GOAL OF THE EXERCISE — Lay out the listing below as a numbered list, beginning at the line that has "Given: Open Chrome three-dot menu" and stopping after the line that has "pyautogui.click(x=312, y=608)". Omit blank lines and leave the pictures out.

RECORD EXTRACTS —
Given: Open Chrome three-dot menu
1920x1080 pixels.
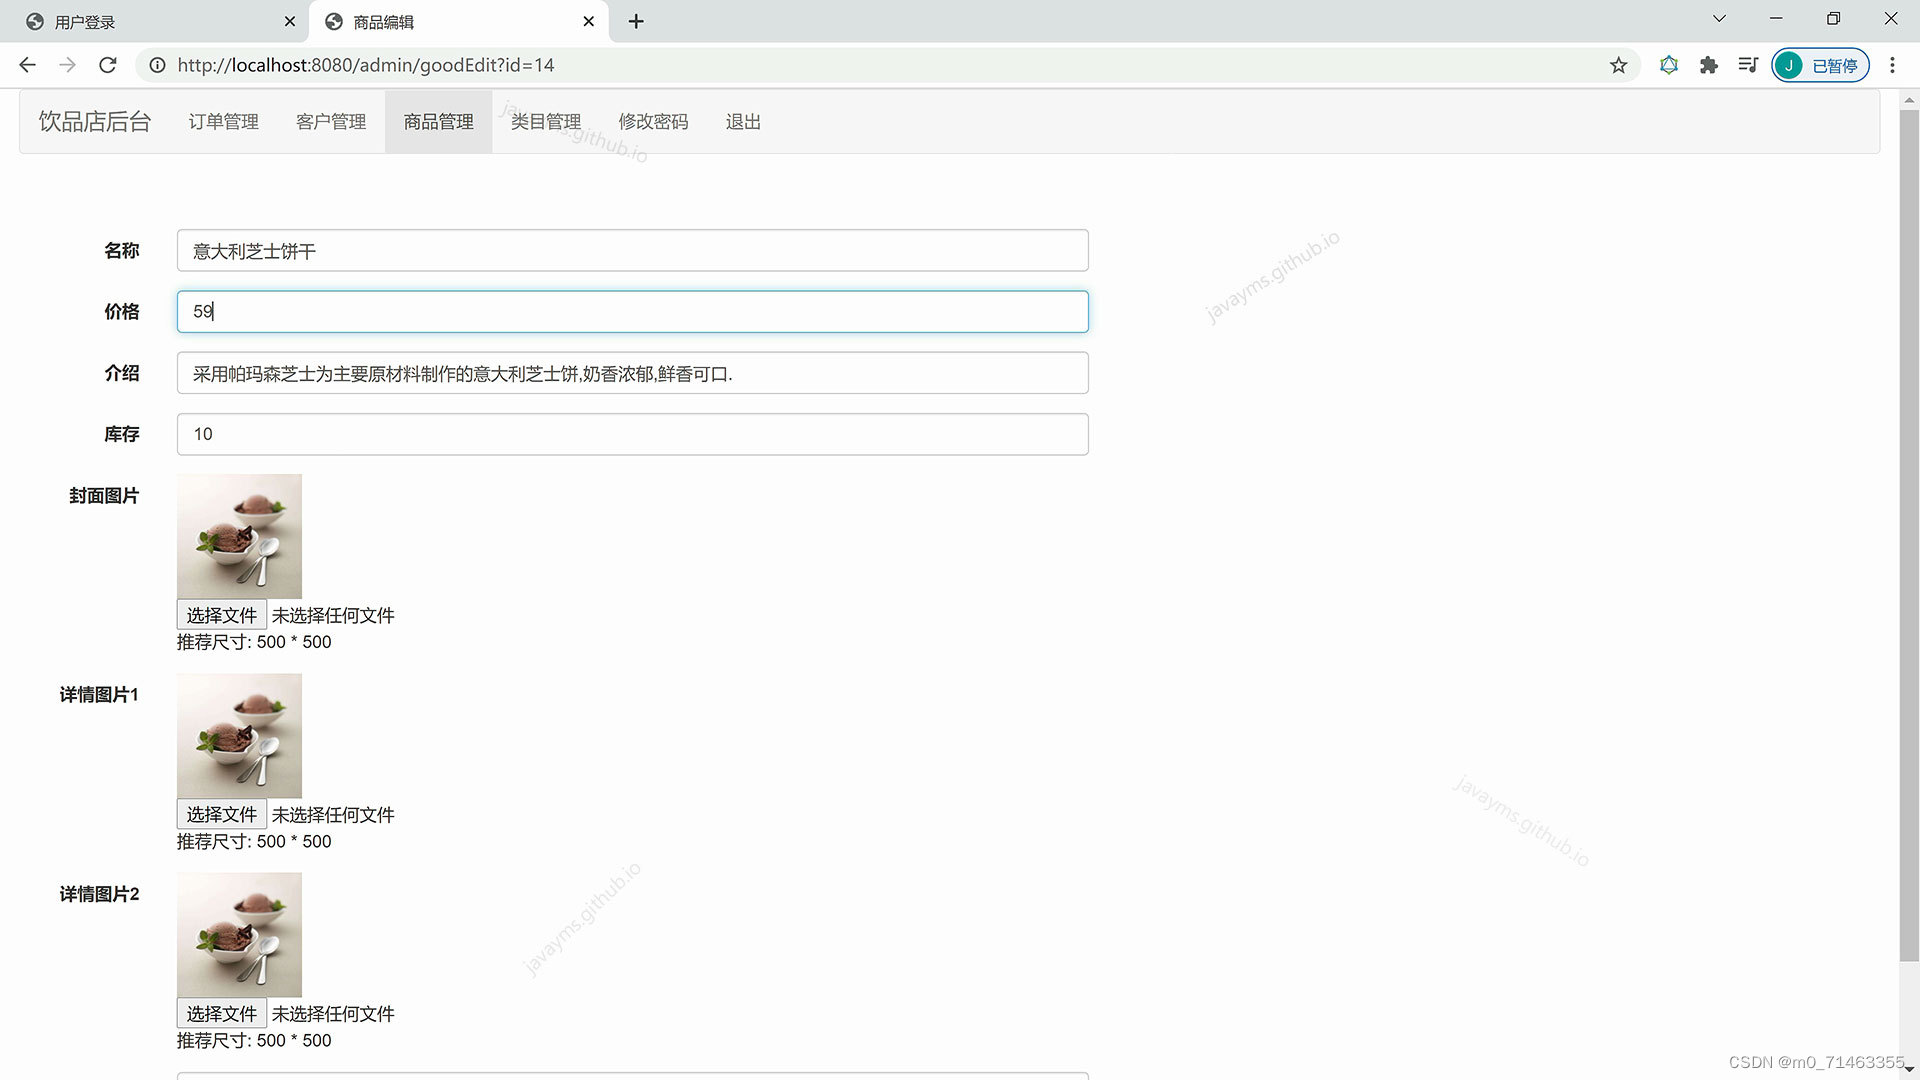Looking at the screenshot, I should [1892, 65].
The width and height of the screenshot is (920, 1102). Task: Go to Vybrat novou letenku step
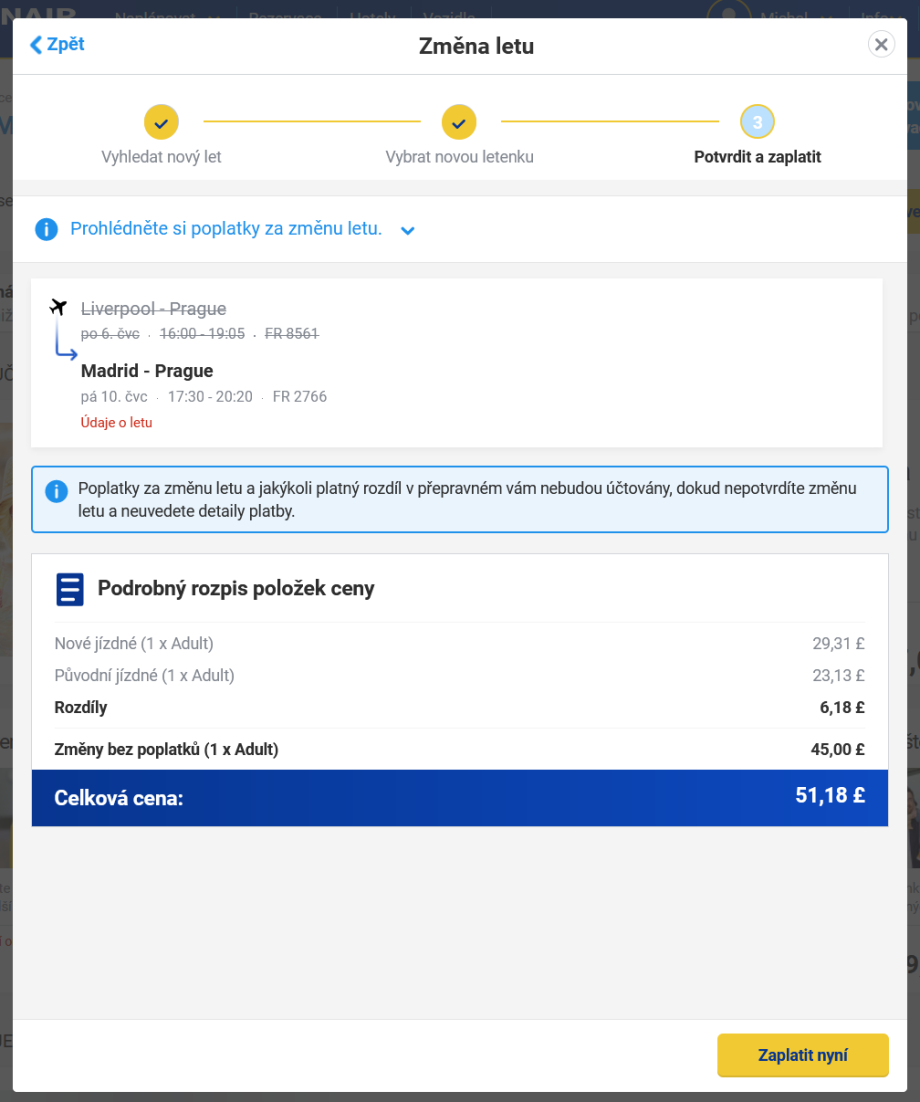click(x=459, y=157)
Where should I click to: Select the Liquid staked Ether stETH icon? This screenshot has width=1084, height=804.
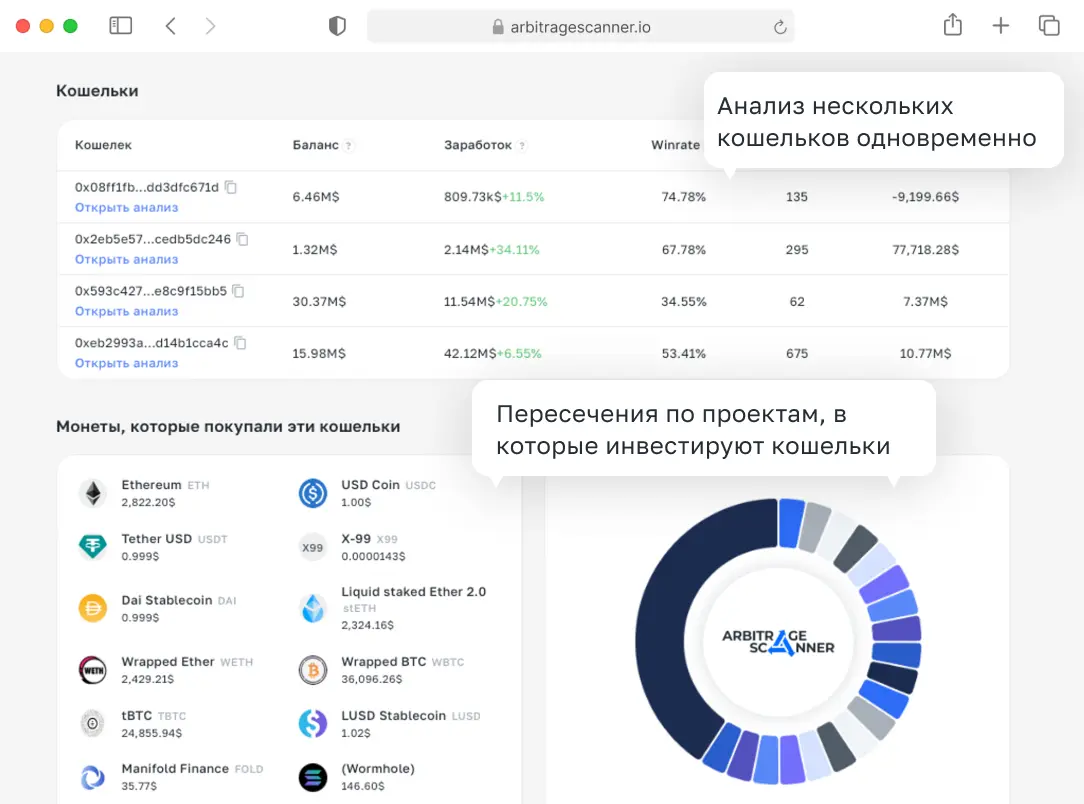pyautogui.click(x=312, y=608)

---

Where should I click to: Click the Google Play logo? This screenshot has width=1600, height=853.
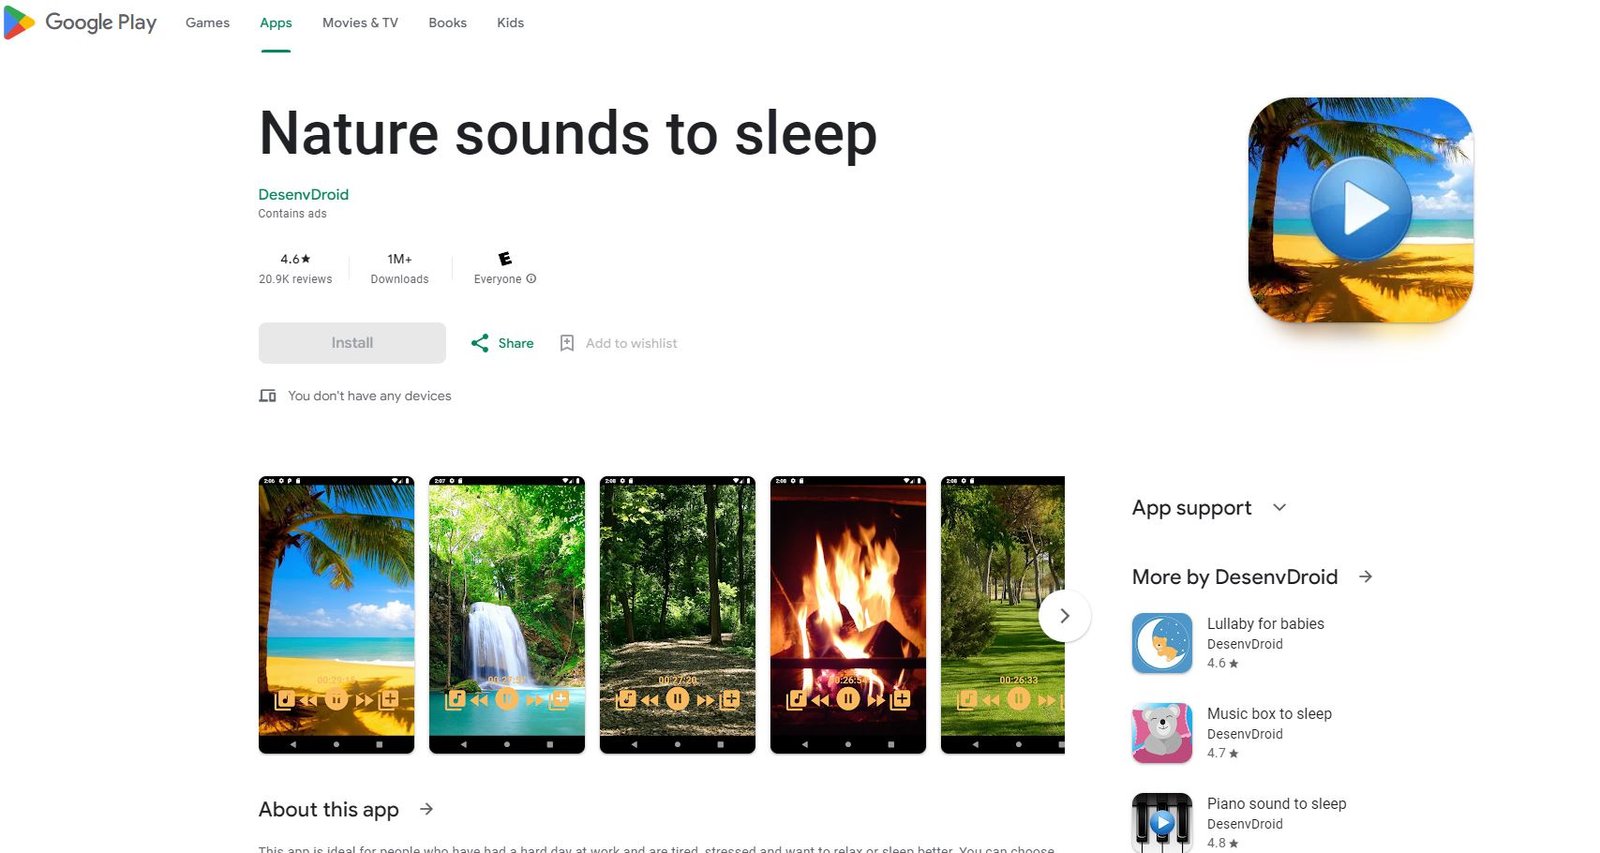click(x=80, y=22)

==

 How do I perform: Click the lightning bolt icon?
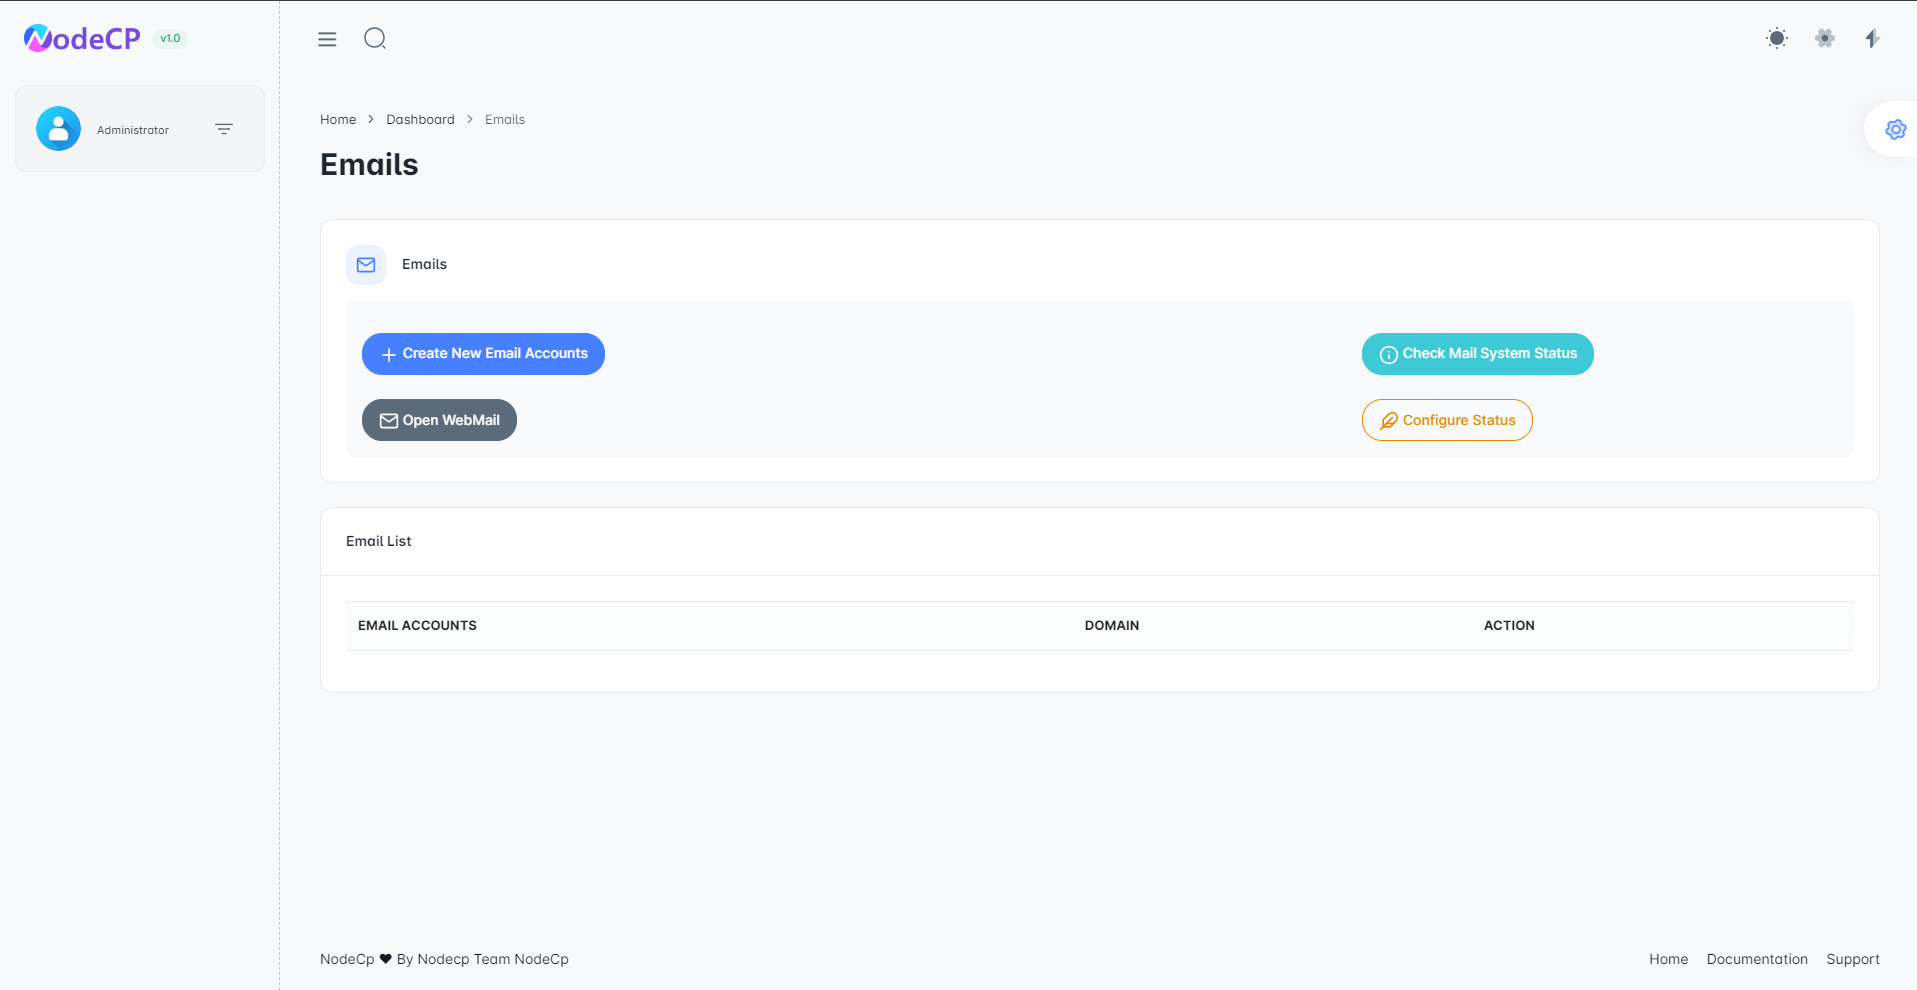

OUTPUT OF THE EXERCISE —
1. Given: Open Chrome three-dot menu
2. 1920x1080 pixels.
3. Looking at the screenshot, I should [1892, 65].
4. The width and height of the screenshot is (920, 1102). Task: Go to Vybrat novou letenku step
5. click(x=459, y=157)
6. Where should I click to: Select the Liquid staked Ether stETH icon? This screenshot has width=1084, height=804.
7. pyautogui.click(x=312, y=608)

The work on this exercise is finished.